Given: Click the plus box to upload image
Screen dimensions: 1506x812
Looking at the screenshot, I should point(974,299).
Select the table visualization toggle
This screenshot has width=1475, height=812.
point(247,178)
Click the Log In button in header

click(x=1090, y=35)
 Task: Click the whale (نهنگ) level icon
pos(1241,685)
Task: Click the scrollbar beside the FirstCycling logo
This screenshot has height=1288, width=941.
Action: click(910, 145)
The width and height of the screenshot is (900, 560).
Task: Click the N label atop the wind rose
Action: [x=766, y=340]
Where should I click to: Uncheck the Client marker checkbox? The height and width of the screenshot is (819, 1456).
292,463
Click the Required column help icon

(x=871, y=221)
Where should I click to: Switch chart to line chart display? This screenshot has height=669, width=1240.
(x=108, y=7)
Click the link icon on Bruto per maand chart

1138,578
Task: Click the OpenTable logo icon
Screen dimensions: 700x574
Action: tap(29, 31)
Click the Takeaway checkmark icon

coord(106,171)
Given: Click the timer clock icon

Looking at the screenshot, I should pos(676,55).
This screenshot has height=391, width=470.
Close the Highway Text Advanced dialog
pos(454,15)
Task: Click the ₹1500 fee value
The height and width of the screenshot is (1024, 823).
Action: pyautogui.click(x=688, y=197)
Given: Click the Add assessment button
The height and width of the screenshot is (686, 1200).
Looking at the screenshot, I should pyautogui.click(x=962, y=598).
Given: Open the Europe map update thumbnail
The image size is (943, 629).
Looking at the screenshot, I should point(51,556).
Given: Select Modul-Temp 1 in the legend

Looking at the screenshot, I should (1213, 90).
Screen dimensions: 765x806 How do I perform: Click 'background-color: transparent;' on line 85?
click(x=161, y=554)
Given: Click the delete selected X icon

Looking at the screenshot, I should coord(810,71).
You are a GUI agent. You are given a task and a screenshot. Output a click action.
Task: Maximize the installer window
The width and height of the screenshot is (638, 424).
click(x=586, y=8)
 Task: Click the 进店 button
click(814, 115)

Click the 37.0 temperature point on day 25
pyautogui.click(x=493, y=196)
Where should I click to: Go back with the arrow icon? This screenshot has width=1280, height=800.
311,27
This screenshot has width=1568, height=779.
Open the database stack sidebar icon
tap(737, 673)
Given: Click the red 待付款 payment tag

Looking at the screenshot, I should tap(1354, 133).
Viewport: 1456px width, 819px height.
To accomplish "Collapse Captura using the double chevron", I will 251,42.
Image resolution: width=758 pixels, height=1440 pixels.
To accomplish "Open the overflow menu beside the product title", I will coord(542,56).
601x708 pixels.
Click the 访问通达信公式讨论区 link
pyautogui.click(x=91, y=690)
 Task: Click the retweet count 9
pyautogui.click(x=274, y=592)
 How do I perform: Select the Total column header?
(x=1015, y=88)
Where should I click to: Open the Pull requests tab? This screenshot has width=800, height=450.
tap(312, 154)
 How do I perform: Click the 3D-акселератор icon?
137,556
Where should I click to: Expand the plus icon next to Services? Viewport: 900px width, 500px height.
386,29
• • • •
- Goal: Output every line of the records above as a Markdown table with the columns Row and Line, numbering the rows in order and leaving out blank lines.

- Written response:
| Row | Line |
|---|---|
| 1 | Given: Click the plus box to upload image |
| 2 | Screen dimensions: 1506x812 |
| 3 | Looking at the screenshot, I should point(974,299). |
| 4 | Select the table visualization toggle |
| 5 | This screenshot has width=1475, height=812. |
| 6 | point(247,178) |
| 7 | Click the Log In button in header |
| 8 | click(x=1090, y=35) |
| 9 |  Task: Click the whale (نهنگ) level icon |
| 10 | pos(1241,685) |
| 11 | Task: Click the scrollbar beside the FirstCycling logo |
| 12 | This screenshot has height=1288, width=941. |
| 13 | Action: click(910, 145) |
| 14 | The width and height of the screenshot is (900, 560). |
| 15 | Task: Click the N label atop the wind rose |
| 16 | Action: [x=766, y=340] |
| 17 | Where should I click to: Uncheck the Client marker checkbox? The height and width of the screenshot is (819, 1456). |
| 18 | 292,463 |
| 19 | Click the Required column help icon |
| 20 | (x=871, y=221) |
| 21 | Where should I click to: Switch chart to line chart display? This screenshot has height=669, width=1240. |
| 22 | (x=108, y=7) |
| 23 | Click the link icon on Bruto per maand chart |
| 24 | 1138,578 |
| 25 | Task: Click the OpenTable logo icon |
| 26 | Screen dimensions: 700x574 |
| 27 | Action: tap(29, 31) |
| 28 | Click the Takeaway checkmark icon |
| 29 | coord(106,171) |
| 30 | Given: Click the timer clock icon |
| 31 | Looking at the screenshot, I should pos(676,55). |
| 32 | This screenshot has height=391, width=470. |
| 33 | Close the Highway Text Advanced dialog |
| 34 | pos(454,15) |
| 35 | Task: Click the ₹1500 fee value |
| 36 | The height and width of the screenshot is (1024, 823). |
| 37 | Action: pyautogui.click(x=688, y=197) |
| 38 | Given: Click the Add assessment button |
| 39 | The height and width of the screenshot is (686, 1200). |
| 40 | Looking at the screenshot, I should pyautogui.click(x=962, y=598). |
| 41 | Given: Open the Europe map update thumbnail |
| 42 | The image size is (943, 629). |
| 43 | Looking at the screenshot, I should point(51,556). |
| 44 | Given: Select Modul-Temp 1 in the legend |
| 45 | Looking at the screenshot, I should (1213, 90). |
| 46 | Screen dimensions: 765x806 How do I perform: Click 'background-color: transparent;' on line 85? |
| 47 | click(x=161, y=554) |
| 48 | Given: Click the delete selected X icon |
| 49 | Looking at the screenshot, I should coord(810,71). |
| 50 | You are a GUI agent. You are given a task and a screenshot. Output a click action. |
| 51 | Task: Maximize the installer window |
| 52 | The width and height of the screenshot is (638, 424). |
| 53 | click(x=586, y=8) |
| 54 |  Task: Click the 进店 button |
| 55 | click(814, 115) |
| 56 | Click the 37.0 temperature point on day 25 |
| 57 | pyautogui.click(x=493, y=196) |
| 58 | Where should I click to: Go back with the arrow icon? This screenshot has width=1280, height=800. |
| 59 | 311,27 |
| 60 | This screenshot has width=1568, height=779. |
| 61 | Open the database stack sidebar icon |
| 62 | tap(737, 673) |
| 63 | Given: Click the red 待付款 payment tag |
| 64 | Looking at the screenshot, I should tap(1354, 133). |
| 65 | Viewport: 1456px width, 819px height. |
| 66 | To accomplish "Collapse Captura using the double chevron", I will 251,42. |
| 67 | Image resolution: width=758 pixels, height=1440 pixels. |
| 68 | To accomplish "Open the overflow menu beside the product title", I will coord(542,56). |
| 69 | 601x708 pixels. |
| 70 | Click the 访问通达信公式讨论区 link |
| 71 | pyautogui.click(x=91, y=690) |
| 72 |  Task: Click the retweet count 9 |
| 73 | pyautogui.click(x=274, y=592) |
| 74 |  How do I perform: Select the Total column header? |
| 75 | (x=1015, y=88) |
| 76 | Where should I click to: Open the Pull requests tab? This screenshot has width=800, height=450. |
| 77 | tap(312, 154) |
| 78 |  How do I perform: Click the 3D-акселератор icon? |
| 79 | 137,556 |
| 80 | Where should I click to: Expand the plus icon next to Services? Viewport: 900px width, 500px height. |
| 81 | 386,29 |